United States District Court, E.D. Tennessee, Knoxville Division

April 13, 2015

CAROL ANN STUTTE, et al., Defendant.


LEON JORDAN, District Judge.

Pending before the Court is the Defendants and Counter-Plaintiffs' (hereafter, collectively the "Stuttes") "Motion to Exclude the Opinion Testimony of Document Examiner Jane Eakes" [doc. 107]. The Stuttes filed a brief in support of their Motion [doc. 108] and the Plaintiff, American National Property and Casualty Co. ("ANPAC") responded [doc. 109]. The Stuttes filed a reply to ANPAC's response [doc. 114]. No oral argument is necessary and the Motion [doc. 107] is ripe for determination.

The key issue in this action is whether the ANPAC is obligated to cover the total loss of the Stuttes' home under a homeowners' insurance policy. Simply put, there is a dispute over whether the Stuttes set fire to their home intentionally. The respective theories of the parties are not relevant to this Motion except to note that ANPAC's proffered version of the events includes an allegation that one of the Stuttes spray-painted the word "QUEERS" on the home in effort to stage a fraudulent crime scene. To support this allegation, ANPAC disclosed a handwriting expert, Jane Eakes ("Eakes"), who intends to give an opinion matching certain handwriting exemplars to the questioned graffiti. Both Eakes's expert report and portions of her deposition transcript have been submitted to the court in connection with this Motion.
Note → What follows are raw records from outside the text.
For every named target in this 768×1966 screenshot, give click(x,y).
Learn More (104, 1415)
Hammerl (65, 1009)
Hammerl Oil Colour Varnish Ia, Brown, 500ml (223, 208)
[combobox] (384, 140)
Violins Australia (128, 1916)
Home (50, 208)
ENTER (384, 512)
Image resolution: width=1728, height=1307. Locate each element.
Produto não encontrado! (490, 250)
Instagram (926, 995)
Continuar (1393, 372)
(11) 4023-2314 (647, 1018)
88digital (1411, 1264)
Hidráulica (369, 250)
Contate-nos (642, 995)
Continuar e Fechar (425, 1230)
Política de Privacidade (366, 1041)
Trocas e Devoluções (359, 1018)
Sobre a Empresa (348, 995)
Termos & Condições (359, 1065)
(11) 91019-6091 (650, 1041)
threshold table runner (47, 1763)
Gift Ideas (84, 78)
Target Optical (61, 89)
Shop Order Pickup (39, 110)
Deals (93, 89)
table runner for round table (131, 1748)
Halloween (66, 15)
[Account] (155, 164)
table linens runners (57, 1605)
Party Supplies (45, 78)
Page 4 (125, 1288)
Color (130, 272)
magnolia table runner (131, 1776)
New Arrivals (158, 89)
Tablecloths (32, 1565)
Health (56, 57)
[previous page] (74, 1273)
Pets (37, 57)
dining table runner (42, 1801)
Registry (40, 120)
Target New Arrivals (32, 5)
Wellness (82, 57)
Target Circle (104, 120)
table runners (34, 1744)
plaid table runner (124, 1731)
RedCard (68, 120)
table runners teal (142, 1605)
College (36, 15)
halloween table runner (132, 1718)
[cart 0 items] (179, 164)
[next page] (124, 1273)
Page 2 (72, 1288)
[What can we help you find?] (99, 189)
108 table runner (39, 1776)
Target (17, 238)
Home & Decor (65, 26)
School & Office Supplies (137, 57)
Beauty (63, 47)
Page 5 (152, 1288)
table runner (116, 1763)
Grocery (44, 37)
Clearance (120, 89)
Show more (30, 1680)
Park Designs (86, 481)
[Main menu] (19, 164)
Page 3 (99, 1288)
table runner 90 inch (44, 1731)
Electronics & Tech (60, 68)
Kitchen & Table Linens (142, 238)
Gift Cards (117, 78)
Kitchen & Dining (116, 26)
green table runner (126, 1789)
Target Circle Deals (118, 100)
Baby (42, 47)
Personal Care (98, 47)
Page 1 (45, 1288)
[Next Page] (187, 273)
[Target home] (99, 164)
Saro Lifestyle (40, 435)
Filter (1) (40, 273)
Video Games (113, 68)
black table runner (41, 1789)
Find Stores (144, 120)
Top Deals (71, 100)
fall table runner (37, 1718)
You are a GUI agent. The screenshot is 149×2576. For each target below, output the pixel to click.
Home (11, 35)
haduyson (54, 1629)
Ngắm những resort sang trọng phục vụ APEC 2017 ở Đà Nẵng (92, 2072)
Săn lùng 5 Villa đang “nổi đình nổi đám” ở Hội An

Eakes testified as to the process she followed in her analysis. She first considered a number of exemplars received from ANPAC's counsel, which included photographs of spray-painted words on plywood, photographs of handwritten labels printed on storage cartons, copies of documents bearing Laura Stutte's signature, copies of insurance claim forms with handwritten notes, and a hotel "check-in" form with "Stutte, L" written at the top. She believed that the documents had been written by either Laura Stutte or Carol Stutte, but she did not know which. None of the exemplars were written for the purpose of the analysis; they were pre-existing documents. Eakes selected twelve of the exemplars to use as "evidence documents" in her analysis. The selected evidence documents included some of the spray-painted samples and the hotel check-in form. Eakes testified that she rejected certain samples that were provided to her because she could not conclusively identify them as having common traits with the other documents. (Eakes Depo. at 46:4-9, 14-25). ANPAC has submitted a template outlining the process that Eakes testified she used in her analysis.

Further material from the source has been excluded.